John Frieders (Operations Manager) was so kind as to give me a tour of the facility and it was there I saw efficiency in action. John showed me how they set up their manufacturing lines and how they verify quality control. We also discussed how the company has approximately 50 full time employees, but can ramp up or down based on the amount of work that needs to be done. Having flexibility allows Anfinsen to minimize overhead when necessary to drive costs down. John also walked me through several examples of past jobs that were found to be inefficient and how the people in the company put their heads together to find better ways to get the job done. It may have been something simple like raising a table higher or using a different tool, but sometimes making slight adjustments can really drive greater efficiency. That's the name of the game in manufacturing. It's about getting the most out of as few resources as possible, and time is a very limited resource.

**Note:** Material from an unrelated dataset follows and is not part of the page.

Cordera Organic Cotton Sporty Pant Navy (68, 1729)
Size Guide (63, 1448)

John made it a point to discuss how the infrastructure Anfinsen has in place really helps them operate smoothly. Not only do they have operational software as the backbone of the company, but they have also come up with creative ways to back up that software to be sure no mistakes are made. For example, checklists are created in the assembly process so a person can physically check the assembly to verify that each part has been added. Also, they've come up with a perforated sticker that allows parts of the sticker to be peeled off and saved as a product is moved through the facility and prepared for shipment. It's these processes that allow Anfinsen to be sure they have a handle on both the quality of their work and the inventory they have in their warehouse. When I asked John what goals they had in place for themselves when it came to quality or shipments, he was very clear. "We don't miss ship dates," he said. I tried to get him to budge and give me a number, but he was adamant and not going to crack.

Finally, John and I discussed the ERP software they use to run their operation. It's called Made 2 Manage. John said it runs everything from inventory to shipments. Like other companies, it's the bloodline of their organization. He said the majority of software in the manufacturing industry follows Oliver Wight's MRP (Material requirements planning) principles to manage the manufacturing process and Made 2 Manage is no different. When I asked him what he liked best and what was the most frustrating about Made 2 Manage, he told me having real time data was the best part about it, and not being able to create custom reports was the most frustrating. This sounded very familiar to what I heard from Hadley when I visited them earlier in the week.

How do I correlate what I found at Anfinsen to what we hear on a daily basis from our customers? Some ideas that come to mind are efficiency, quality, and how software ties into both. Just like our customers at Stitch Labs, Anfinsen tries to get as much out of their resources as possible. In many cases with Stitch Labs' customers, it boils down to time and people limitations. There's never enough time in the day to get everything done, so getting creative becomes a necessity in some aspects of the business. When it comes to quality, there can be no substitute. Be it operational quality, or product quality, customers want a product that meets or exceeds expectations. Lastly, the software a company chooses can have a major effect on the business. It has to fit the organizations personality and their needs. If it is more of a headache than a helper, it's time to find something new. But if it's the right fit, it can drive both your efficiency and quality in the right direction.

So now my road trip has come to an end and I feel like I got a real education about how mid-sized manufacturing works. It's nice to know that some of the same problems that plague our current customers are not isolated to them. I saw a lot of issues when I worked for Fortune 500 manufacturers and it's evident to me now that a lot of similar issues exist regardless of the company's size. It's up to the company to not only get creative with their processes, but pick the right software to help them run their business.

A special thank you is necessary to all three companies I visited last week. To Hadley, O&K Technologies America and Anfinsen, we greatly appreciate you allowing us into your world. We'll be sure to keep learning back in the lab so we can help companies avoid some of this issues we've seen this week. And if you ever want to talk about how we can make our software more effective, we're all ears.